━━━━━ Supplied text ━━━━━

How does Williams syndrome prevent racism? It’s subtle

Ed Yong, Mo Costandi, Scientific American, and others have covered nicely a new paper finding that people with WIlliams syndrome (a condition I’ve been interested in since writing a long feature about it for the Times Magazine a few years back) show little or no racial bias. But I wanted to add one thought about the finding.

Most of the write-ups have emphasized, rightly, that people with Williams tend to show little or no social fear — a lack that could explain a lack of racial bias. If you don’t fear people, you don’t feel out-groups. Yet as I noted in my article, people with Williams also show a distinct lack of social savvy, and I think this could contribute too:

If a person suffers the small genetic accident that creates Williams syndrome, he’ll live with not only some fairly conventional cognitive deficits, like trouble with space and numbers, but also a strange set of traits that researchers call the Williams social phenotype or, less formally, the “Williams personality”: a love of company and conversation combined, often awkwardly, with a poor understanding of social dynamics and a lack of social inhibition. The combination creates some memorable encounters. Oliver Sacks, the neurologist and author, once watched as a particularly charming 8-year-old Williams girl, who was visiting Sacks at his hotel, took a garrulous detour into a wedding ceremony. “I’m afraid she disrupted the flow of this wedding,” Sacks told me. “She also mistook the bride’s mother for the bride. That was an awkward moment. But it very much pleased the mother.”

So how might this lead to less or no racial bias? Most reactions to the paper have emphasized the lack of social fear that people with Williams. Doubtless that contributes. Yet I wonder if their lack of social savvy, particularly their tendency to miss the meaning behind hints or other veiled statements, whether friendly or hostile. Of you need to end a conversation with someone who happens to have Williams, the old reliable “Well, I should let you go” probably won’t work, because your friend probably won’t perceive this cue’s real signal (“I’d like to be let go now.”). Likewise they’ll miss most veiled threats. “Williamses,” as I put it in the article, “do not generally sniff out the sorts of hidden meanings and intentions that lie behind so much human behavior.” [I used that construction — “Williamses” — because IO was urged to do so by Williamses and their families, who find it friendlier and less distancing than “people with Williams.”]

You can see where this is going. These days, when people express racism, they usually do so via subtle, layered meanings or coded phrases. Not too many come right out and say, “I think ___ people are inferior [or scary, etc.].” They convey it in phrasing that allows some plausible denial, perhaps even to the speaker. Such, for instance, was possibly the case when House Speaker Harry Reid reportedly said Obama could win because he was “light-skinned” and had “no Negro dialect.” (I say possibly because it’s conceivable — though I think unlikely — that Reid was making only a political observation about other people’s racism.) One time my sister, hearing a remark along those lines, advised the speaker, “Excuse me, your cape is showing.”

If such comments communicate racism, they can spread it too. But not to Williamses. Politely assuming straightforward talk, they notice neither the cape nor its ugly history.

━━━━━ Given entries ━━━━━

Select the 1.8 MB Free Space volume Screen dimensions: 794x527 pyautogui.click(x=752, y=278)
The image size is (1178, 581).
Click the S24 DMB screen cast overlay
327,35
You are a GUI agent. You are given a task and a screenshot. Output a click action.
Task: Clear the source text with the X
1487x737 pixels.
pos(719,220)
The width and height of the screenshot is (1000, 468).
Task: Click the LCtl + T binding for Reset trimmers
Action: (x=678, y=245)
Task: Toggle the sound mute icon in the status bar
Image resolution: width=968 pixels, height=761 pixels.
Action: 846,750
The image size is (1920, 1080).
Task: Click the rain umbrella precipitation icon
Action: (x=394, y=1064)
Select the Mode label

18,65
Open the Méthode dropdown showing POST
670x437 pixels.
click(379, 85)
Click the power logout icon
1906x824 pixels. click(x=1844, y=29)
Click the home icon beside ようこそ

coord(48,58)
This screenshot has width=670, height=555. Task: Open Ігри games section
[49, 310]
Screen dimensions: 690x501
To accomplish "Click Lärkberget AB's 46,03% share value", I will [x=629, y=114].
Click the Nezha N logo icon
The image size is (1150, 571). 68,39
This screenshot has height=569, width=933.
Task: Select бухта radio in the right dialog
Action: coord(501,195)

━━━━━

| Brief |
Return the passage of the Williams syndrome text above exactly as it appears, starting with "How does Williams" and going on through "about the finding.".

| Task answer |
How does Williams syndrome prevent racism? It’s subtle

Ed Yong, Mo Costandi, Scientific American, and others have covered nicely a new paper finding that people with WIlliams syndrome (a condition I’ve been interested in since writing a long feature about it for the Times Magazine a few years back) show little or no racial bias. But I wanted to add one thought about the finding.